Katabrita– Bank Indonesia (BI) menegaskan arah kebijakan moneter tetap difokuskan untuk menjaga stabilitas nilai tukar Rupiah sekaligus mengendalikan inflasi agar berada dalam sasaran 2,5 ± 1 persen. Hal ini menjadi keputusan utama dalam Rapat Dewan Gubernur (RDG) Juli 2025.
Kepala Kantor Perwakilan Bank Indonesia Provinsi Sulawesi Utara, dalam pertemuan bersama wartawan, menyampaikan bahwa BI terus memperkuat bauran kebijakan moneter, makroprudensial, dan sistem pembayaran. Strategi ini tidak hanya menjaga stabilitas, tetapi juga diarahkan untuk mendukung pertumbuhan ekonomi yang berkelanjutan.

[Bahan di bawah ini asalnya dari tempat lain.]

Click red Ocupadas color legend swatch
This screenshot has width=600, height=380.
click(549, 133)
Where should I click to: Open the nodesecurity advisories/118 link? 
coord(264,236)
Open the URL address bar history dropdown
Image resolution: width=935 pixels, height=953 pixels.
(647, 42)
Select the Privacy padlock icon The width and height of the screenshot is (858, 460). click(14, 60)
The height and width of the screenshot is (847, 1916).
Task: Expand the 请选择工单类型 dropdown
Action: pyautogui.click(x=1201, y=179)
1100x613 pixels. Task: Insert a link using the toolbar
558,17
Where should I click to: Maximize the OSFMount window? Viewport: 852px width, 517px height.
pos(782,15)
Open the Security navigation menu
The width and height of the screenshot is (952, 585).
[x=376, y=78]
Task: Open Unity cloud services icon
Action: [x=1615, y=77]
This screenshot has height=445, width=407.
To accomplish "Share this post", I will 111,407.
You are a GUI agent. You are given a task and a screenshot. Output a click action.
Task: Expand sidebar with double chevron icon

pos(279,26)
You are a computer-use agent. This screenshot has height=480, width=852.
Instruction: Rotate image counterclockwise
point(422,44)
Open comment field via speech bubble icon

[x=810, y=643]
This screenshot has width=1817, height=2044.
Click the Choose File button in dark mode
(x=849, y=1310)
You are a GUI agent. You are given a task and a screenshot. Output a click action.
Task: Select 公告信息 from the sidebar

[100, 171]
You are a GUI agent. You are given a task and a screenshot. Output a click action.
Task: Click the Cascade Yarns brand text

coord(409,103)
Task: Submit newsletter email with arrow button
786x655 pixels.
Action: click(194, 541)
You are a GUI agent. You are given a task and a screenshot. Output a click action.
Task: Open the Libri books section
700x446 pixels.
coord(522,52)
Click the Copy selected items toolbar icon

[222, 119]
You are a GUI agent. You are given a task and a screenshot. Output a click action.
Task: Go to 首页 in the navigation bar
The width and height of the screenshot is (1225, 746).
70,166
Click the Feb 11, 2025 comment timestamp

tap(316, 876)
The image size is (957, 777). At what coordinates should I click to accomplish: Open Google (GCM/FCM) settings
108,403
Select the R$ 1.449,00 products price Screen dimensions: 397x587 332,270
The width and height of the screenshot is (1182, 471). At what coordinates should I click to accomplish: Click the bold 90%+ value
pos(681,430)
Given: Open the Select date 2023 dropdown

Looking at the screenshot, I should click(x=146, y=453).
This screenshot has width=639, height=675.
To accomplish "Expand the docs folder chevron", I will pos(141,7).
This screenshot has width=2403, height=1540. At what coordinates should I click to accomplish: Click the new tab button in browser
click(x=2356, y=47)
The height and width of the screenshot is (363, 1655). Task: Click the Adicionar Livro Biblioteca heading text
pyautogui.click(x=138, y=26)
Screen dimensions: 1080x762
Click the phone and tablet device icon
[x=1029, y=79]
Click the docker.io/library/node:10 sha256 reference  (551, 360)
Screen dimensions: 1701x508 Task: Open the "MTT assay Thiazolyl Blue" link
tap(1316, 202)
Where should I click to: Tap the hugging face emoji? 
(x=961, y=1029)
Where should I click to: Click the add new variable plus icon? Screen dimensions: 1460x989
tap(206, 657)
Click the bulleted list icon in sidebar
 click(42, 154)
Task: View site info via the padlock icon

“Bauran kebijakan kami bertujuan menyeimbangkan antara stabilitas dan pertumbuhan. Inflasi harus terkendali sesuai target, nilai tukar Rupiah terjaga, sekaligus memberi ruang bagi sektor riil dan UMKM untuk tumbuh,” ujarnya dalam pertemuan bersama wartawan, Senin (28/7) 2025.
BI menempuh langkah stabilisasi nilai tukar melalui intervensi di pasar valuta asing, baik transaksi Non-Deliverable Forward (NDF) luar negeri, Domestic NDF (DNDF) di pasar domestik, maupun pembelian Surat Berharga Negara (SBN) di pasar sekunder. Selain itu, BI memperkuat peran Primary Dealer serta mengelola struktur suku bunga instrumen moneter dan swap valas.
Di sisi makroprudensial, BI mempertahankan kebijakan akomodatif dengan mendorong pertumbuhan kredit dan memberikan fleksibilitas pengelolaan likuiditas perbankan. BI juga memperluas kebijakan insentif likuiditas makroprudensial (KLM) untuk sektor prioritas, termasuk UMKM.
Pada aspek sistem pembayaran, BI mendorong perluasan akseptasi pembayaran digital, termasuk inisiasi uji coba QRIS antarnegara Indonesia–Tiongkok serta penguatan konektivitas dengan Jepang. Digitalisasi pembayaran dinilai akan mempercepat efisiensi ekonomi, sekaligus membuka peluang lebih besar bagi UMKM untuk menembus pasar internasional.
BI juga memperkuat sinergi kebijakan bersama pemerintah pusat dan daerah dalam kerangka Asta Cita, termasuk mendukung stabilisasi harga pangan melalui Tim Pengendalian Inflasi Daerah (TPID). Kolaborasi dengan pemerintah daerah disebut menjadi kunci dalam menjaga stabilitas harga pangan, apalagi menjelang Hari Besar Keagamaan Nasional (HBKN) seperti Pengucapan Syukur di Sulut.
Dengan kebijakan bauran yang konsisten, BI optimistis inflasi 2025 akan tetap terkendali dan pertumbuhan ekonomi nasional terjaga. Sementara di daerah, stabilitas harga pangan dan keterjangkauan kebutuhan pokok akan terus diperkuat melalui sinergi GNPIP bersama pemerintah provinsi dan kabupaten/kota.